Sprinkle with fresh cilantro and a squeeze of lime, serving immediately.
This soup can be adjusted with various vegetables or cooked with a spicy sausage for a non-vegan version. Either way, you are to sure to enjoy the smokiness and depth that the chipotle adds to this heart healthy chili!

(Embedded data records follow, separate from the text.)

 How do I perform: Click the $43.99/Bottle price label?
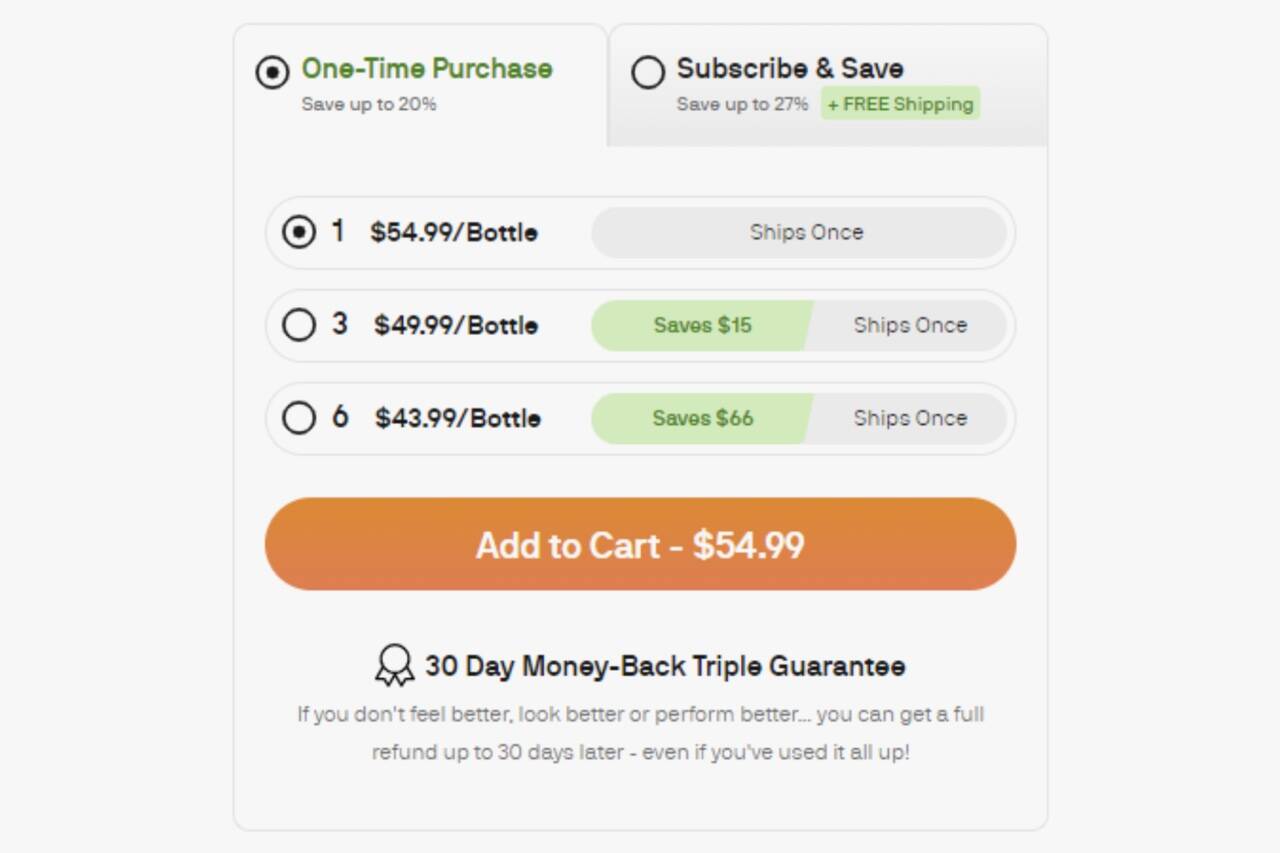(458, 418)
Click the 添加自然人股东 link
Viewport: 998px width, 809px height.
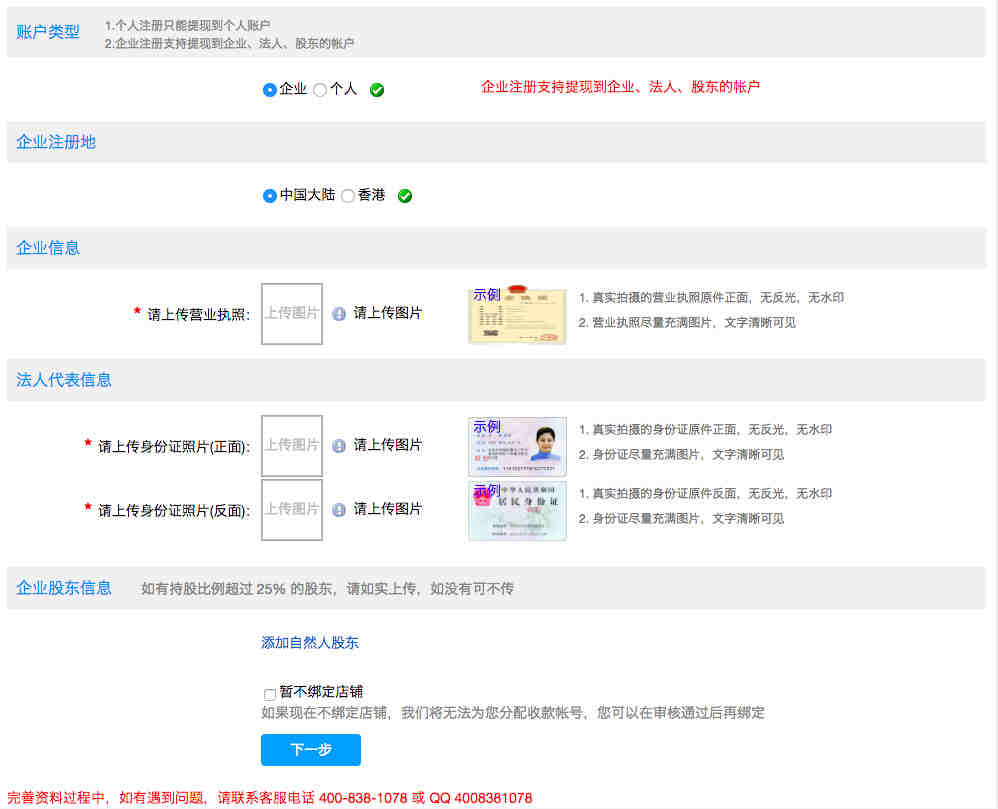point(310,643)
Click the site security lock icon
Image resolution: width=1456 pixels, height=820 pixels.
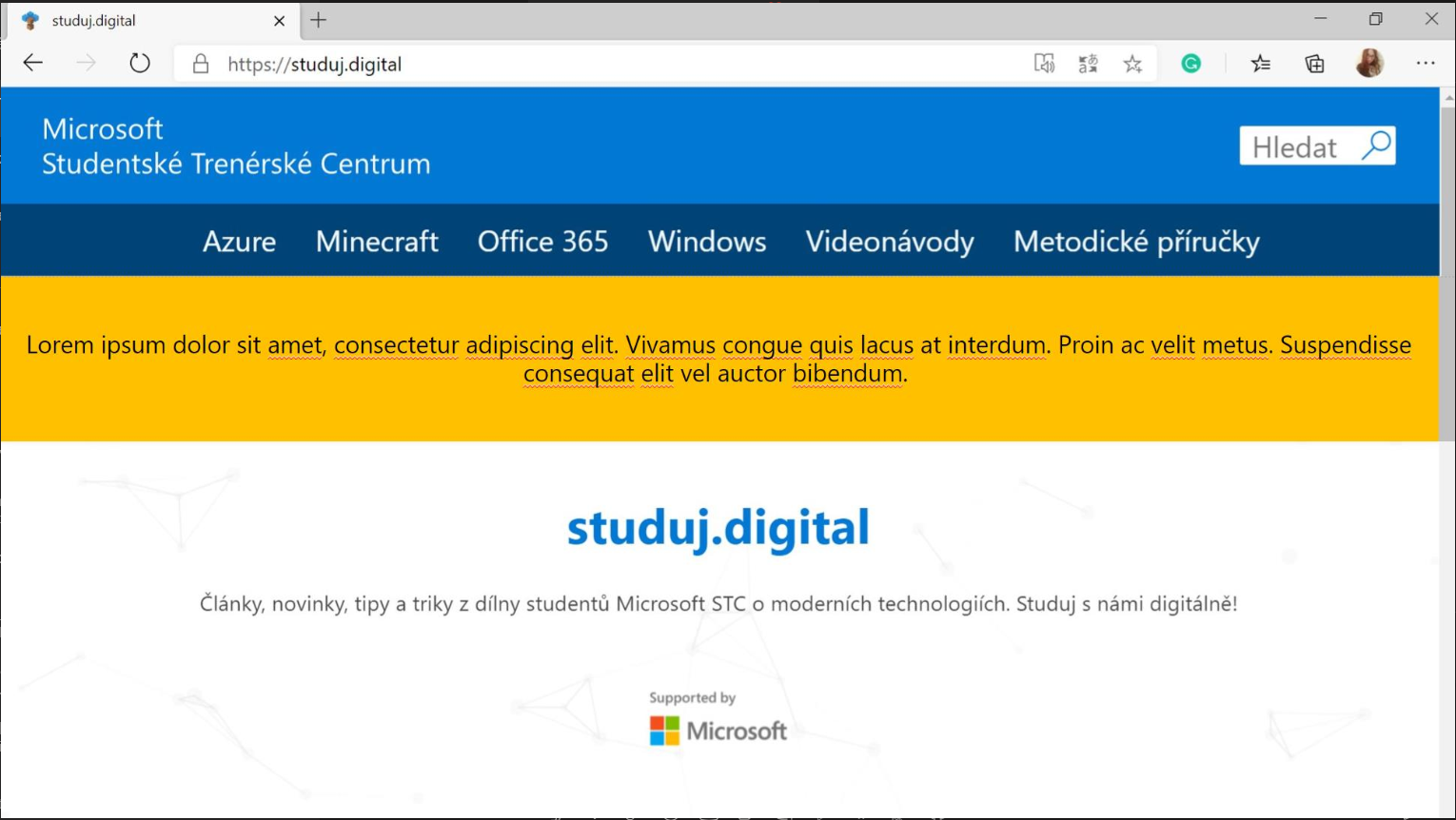click(x=200, y=64)
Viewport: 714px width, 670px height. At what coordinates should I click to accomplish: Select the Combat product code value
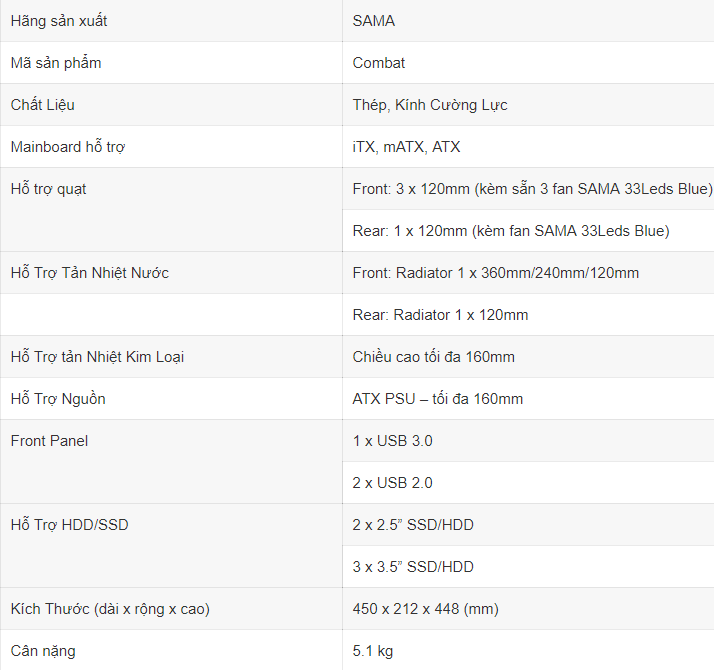coord(379,63)
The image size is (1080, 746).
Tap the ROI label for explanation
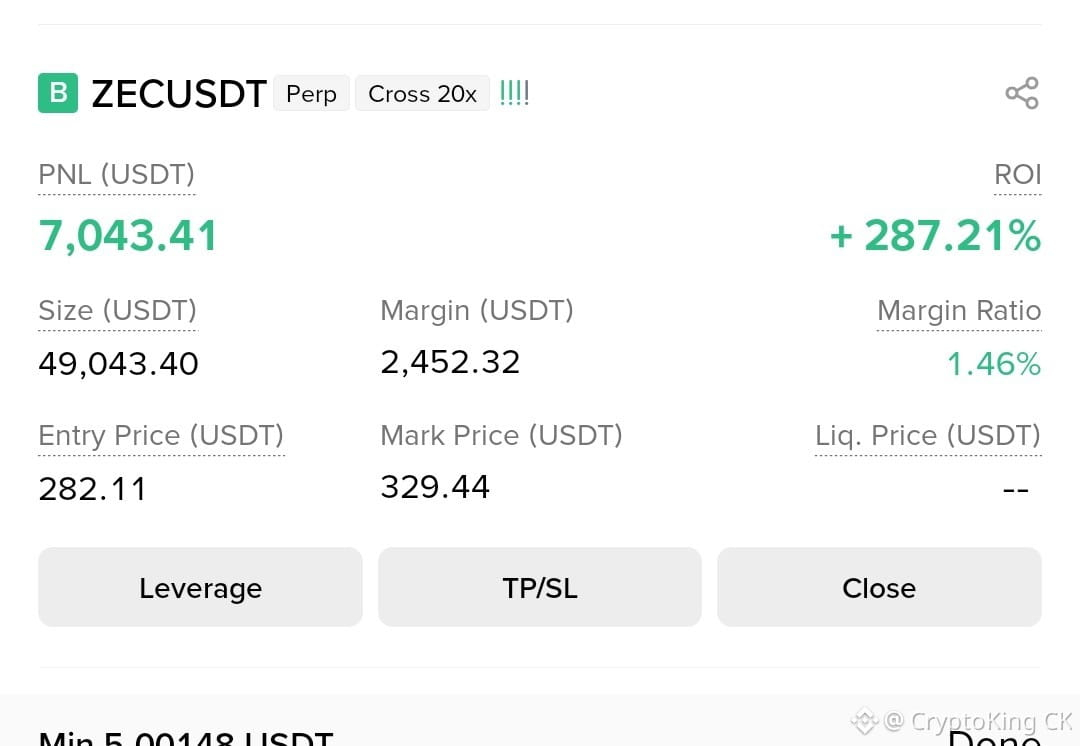[1017, 175]
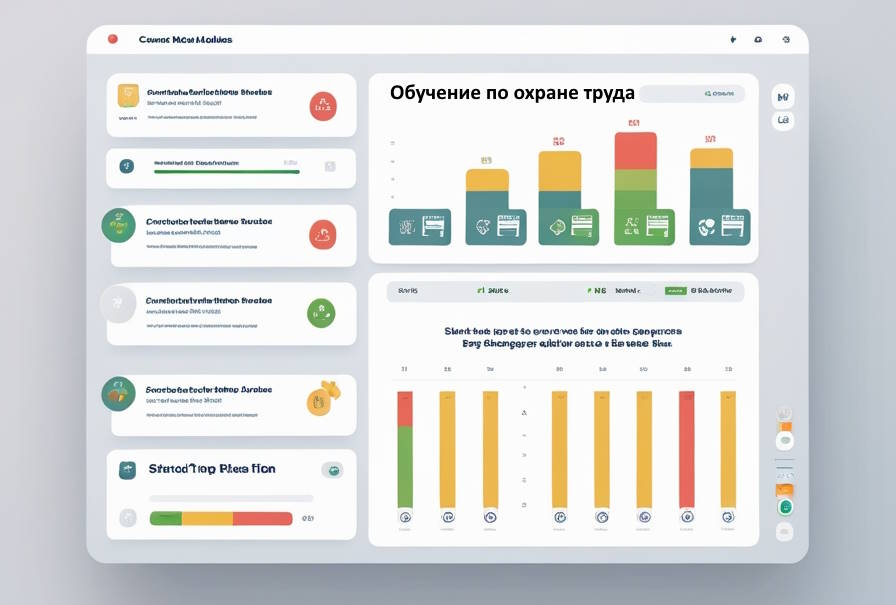Toggle the pill switch in the bottom-left panel

pyautogui.click(x=333, y=470)
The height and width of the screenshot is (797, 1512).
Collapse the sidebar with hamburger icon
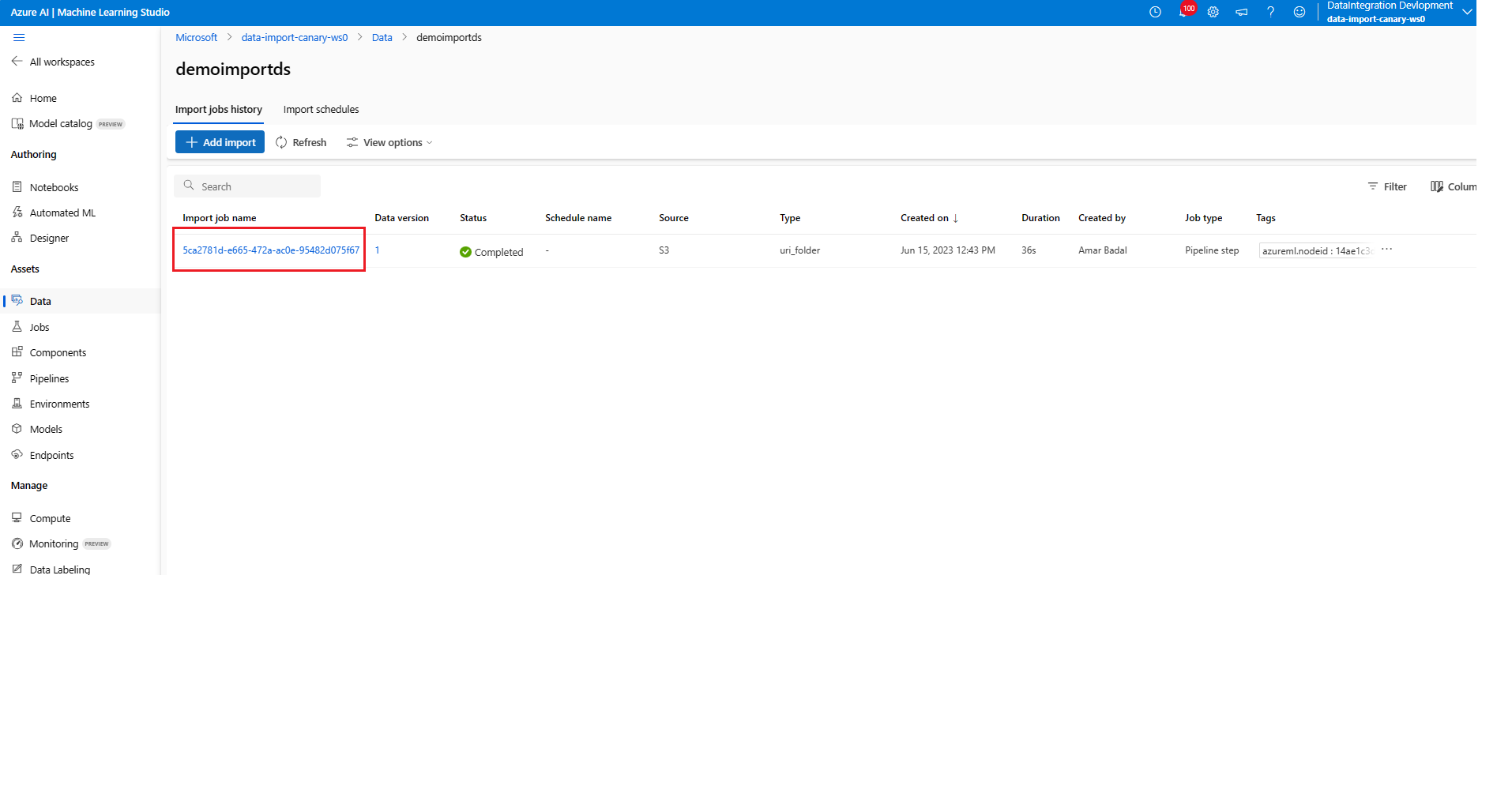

Virginia based food writer, Tim Vidra, authors the blog E.A.T. where he advocates the principles behind supporting a sustainable food system. Tim’s mission is in sharing his passion for the preparation and enjoyment of food in a way that everyone from beginners to long time foodies can get involved in. His ties to food are deep rooted — he fondly recalls his Hungarian grandmother citing “If you don’t kill it, pluck it or grow it, I’m not eating it” as he spent hours with her in their backyard garden. Now living in the city, Tim tries to maintain these basic principles as he tackles building his own lush urban garden. His recipes and advice have been featured across food publications and he’s led series’ of cooking demos and classes throughout the Richmond area. Learn more about Tim via E.A.T. and follow him on Twitter @TimVidraEats.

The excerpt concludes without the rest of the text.